**REQUIRED WORK**
The reply should hold every line of the listing exactly, and none of its images.
Top of DATA IN THIS EXERCISE
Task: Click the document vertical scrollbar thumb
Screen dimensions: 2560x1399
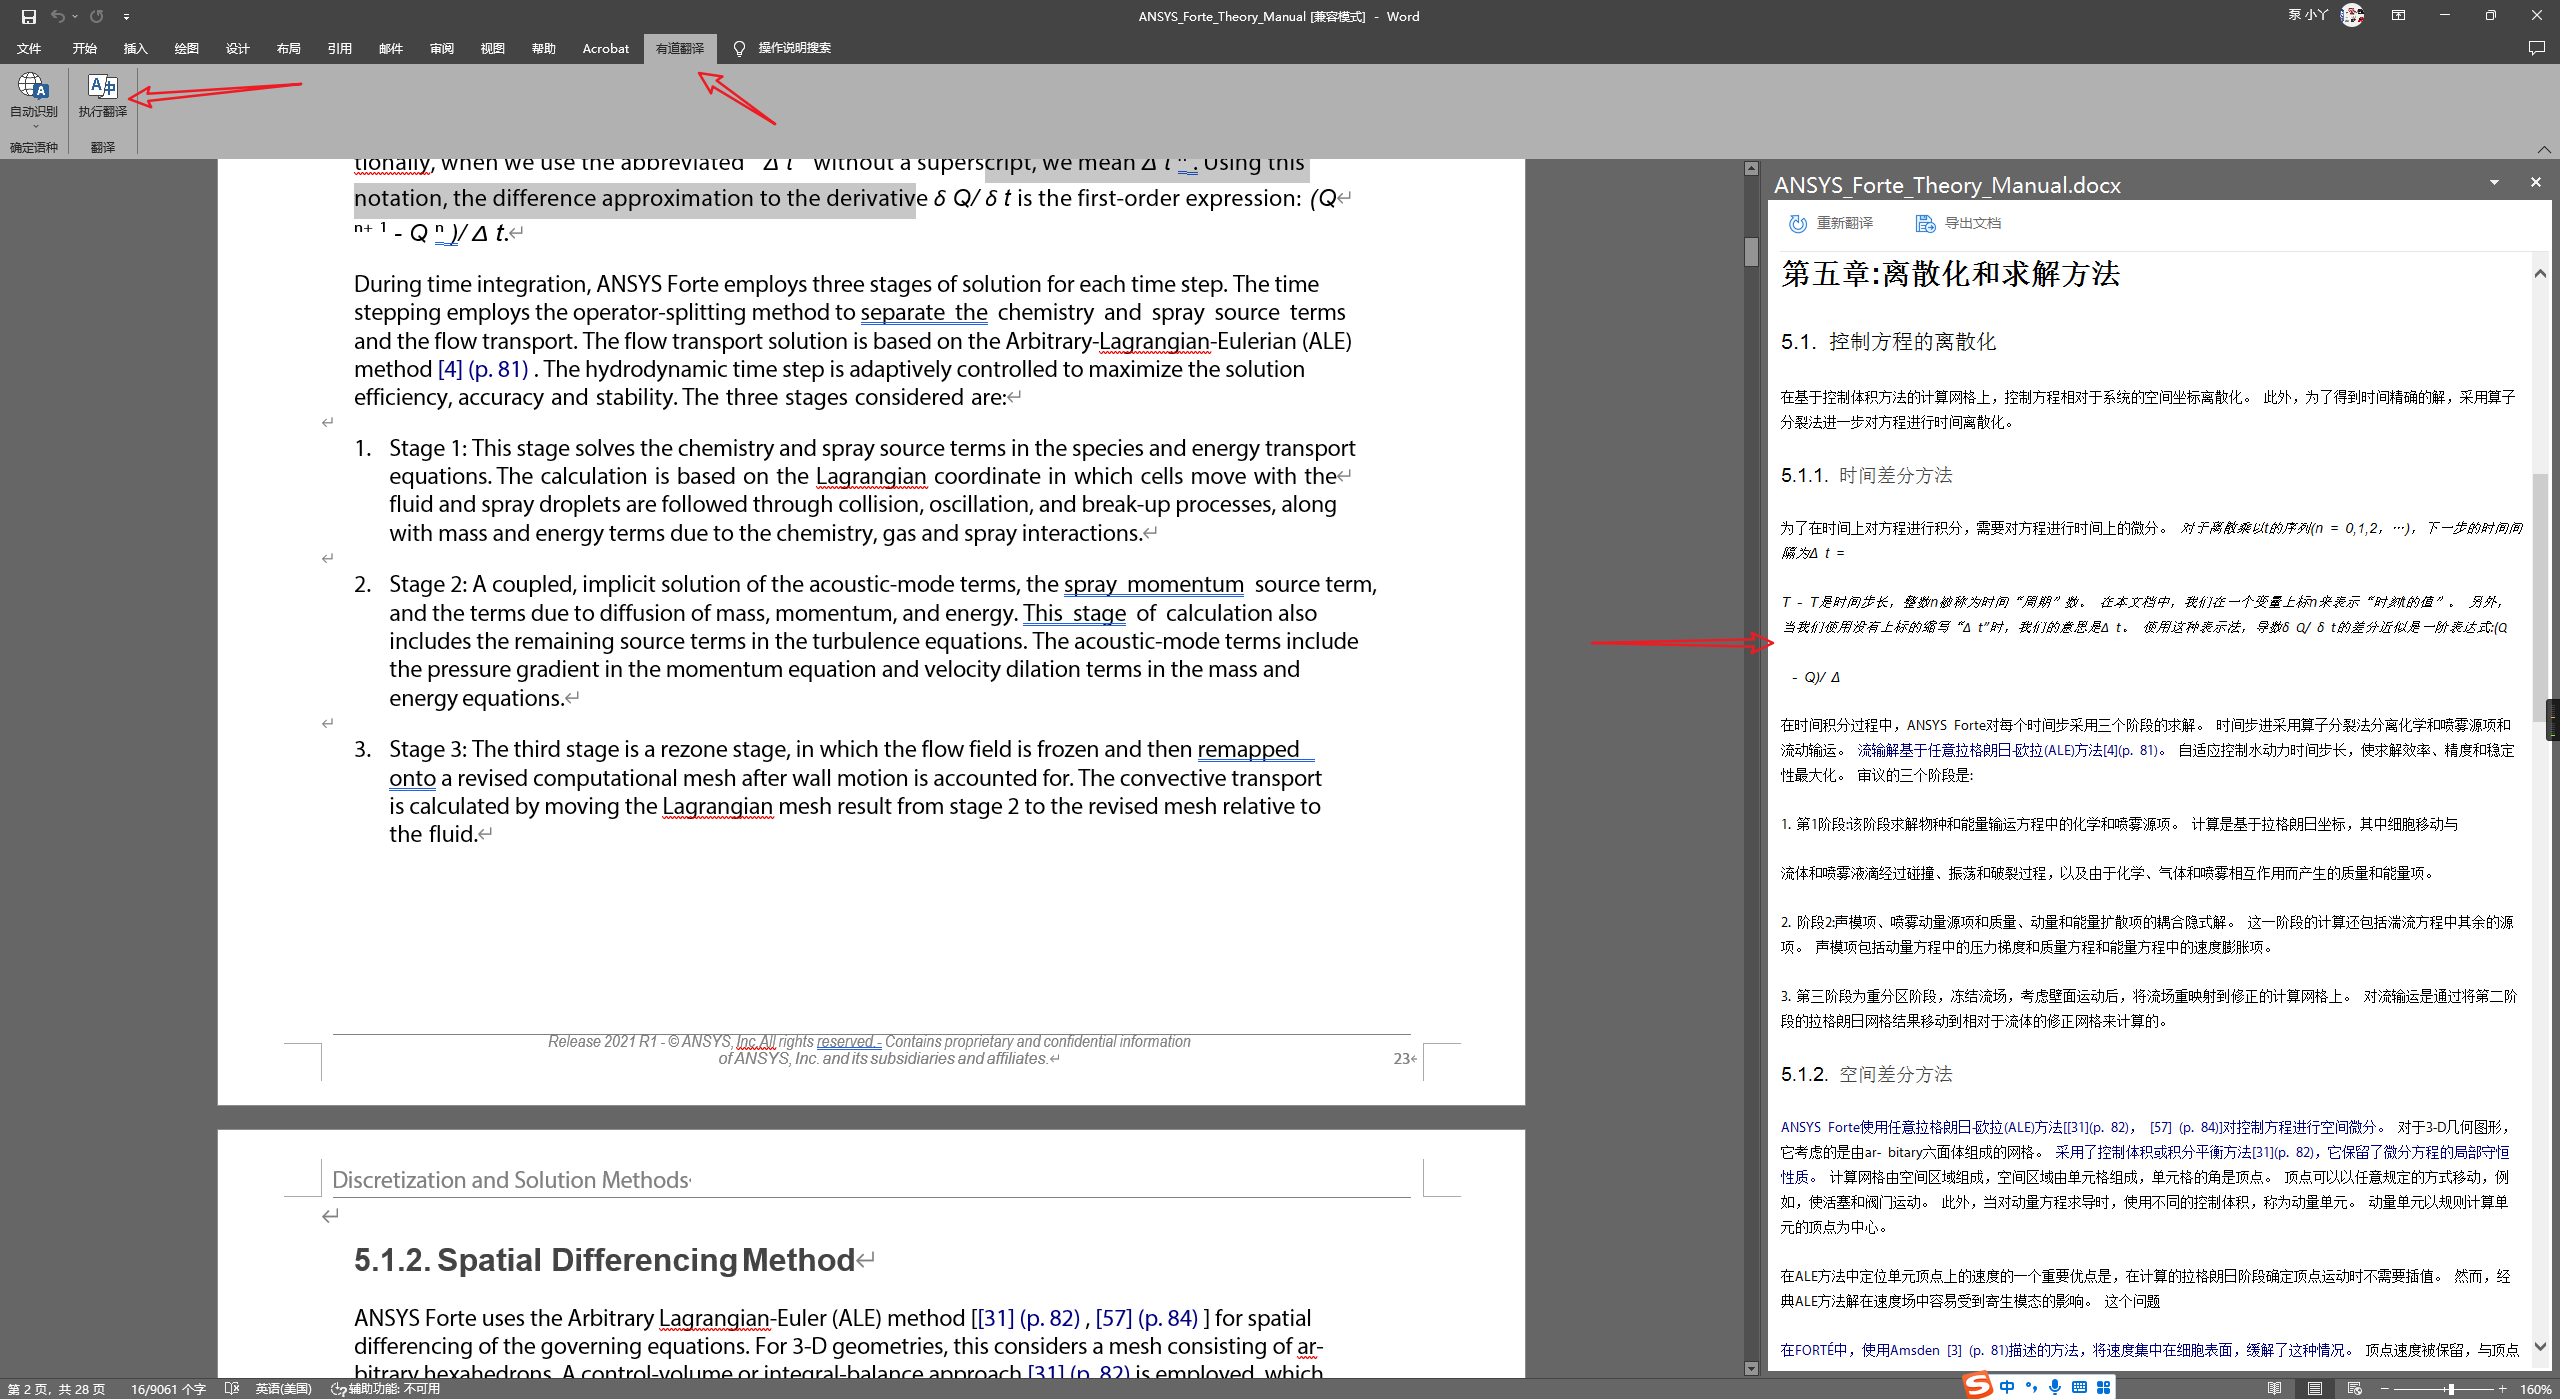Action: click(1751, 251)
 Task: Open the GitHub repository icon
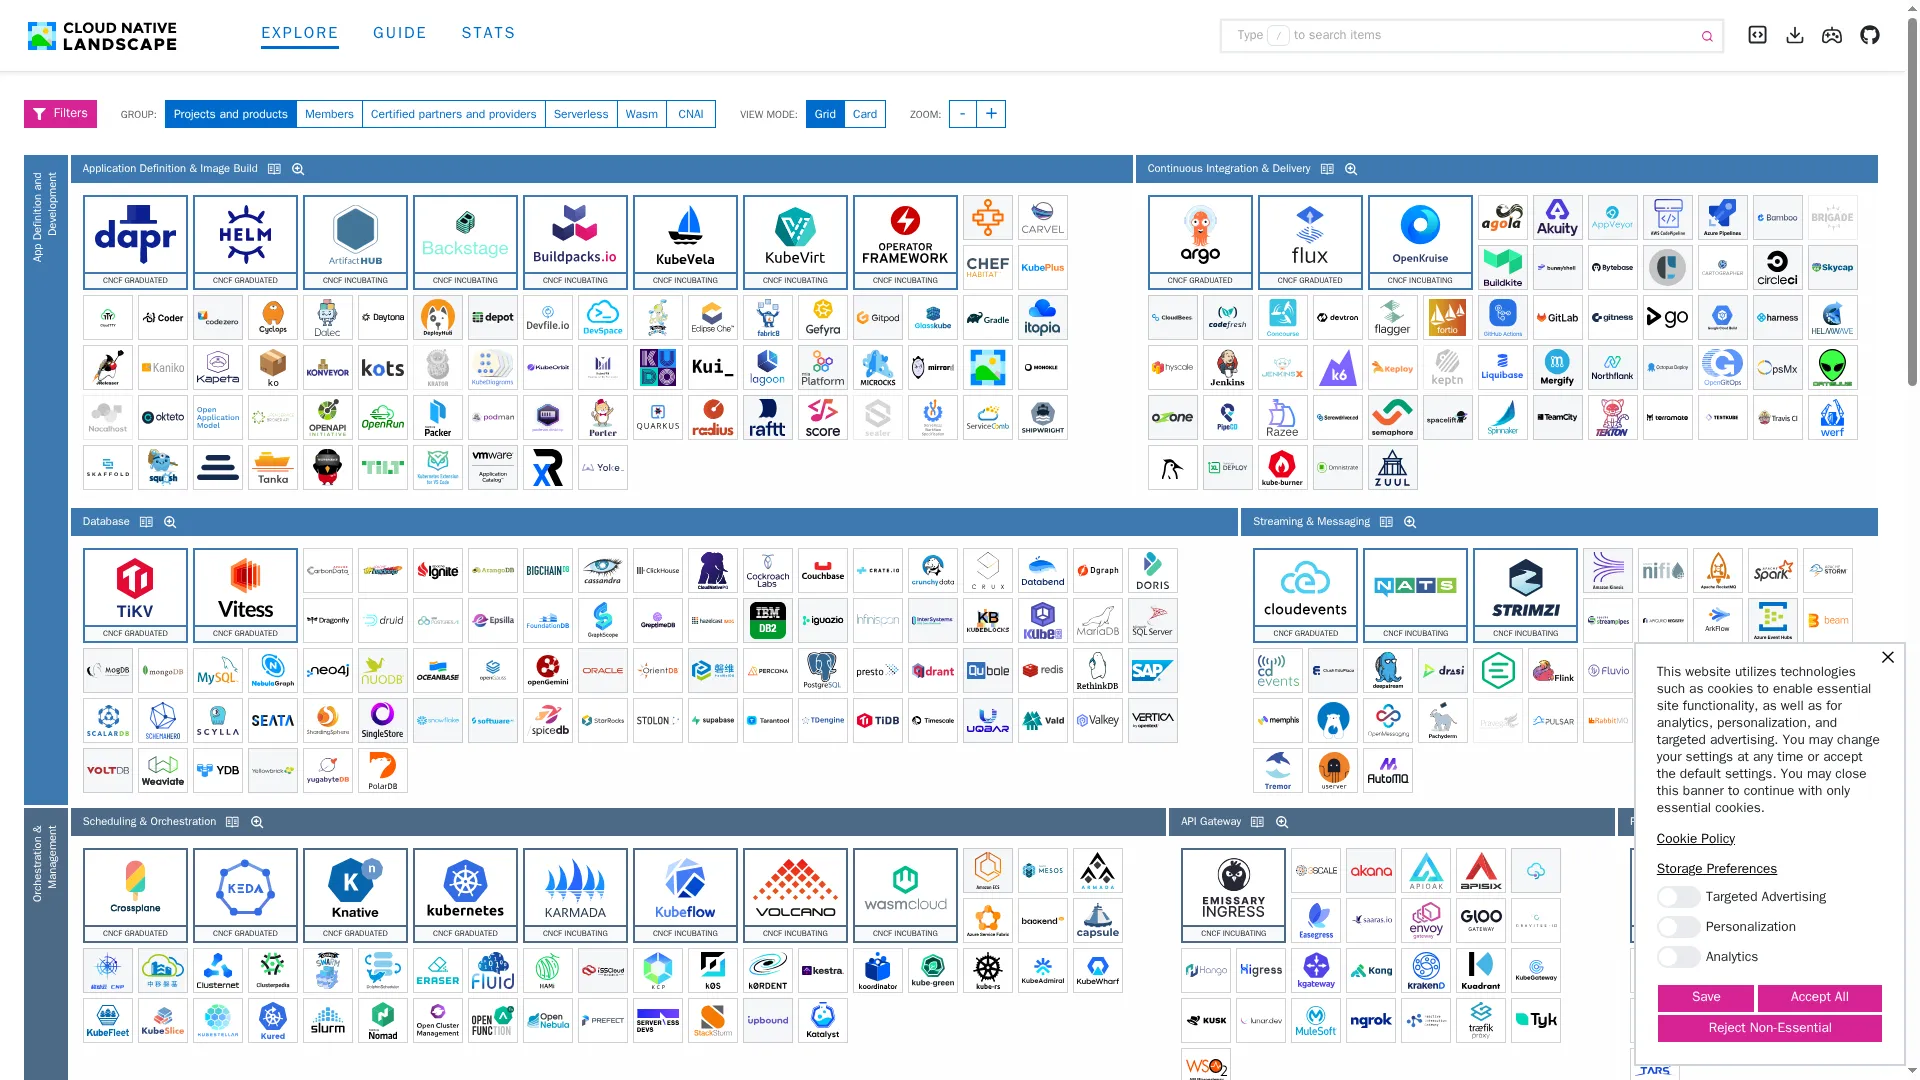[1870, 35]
Bottom of DATA IN THIS EXERCISE
**COMPLETED TASK**
Task: Click the document vertical scrollbar thumb
Screen dimensions: 2560x1399
Action: click(1751, 251)
 Task: Open the GitHub repository icon
[1870, 35]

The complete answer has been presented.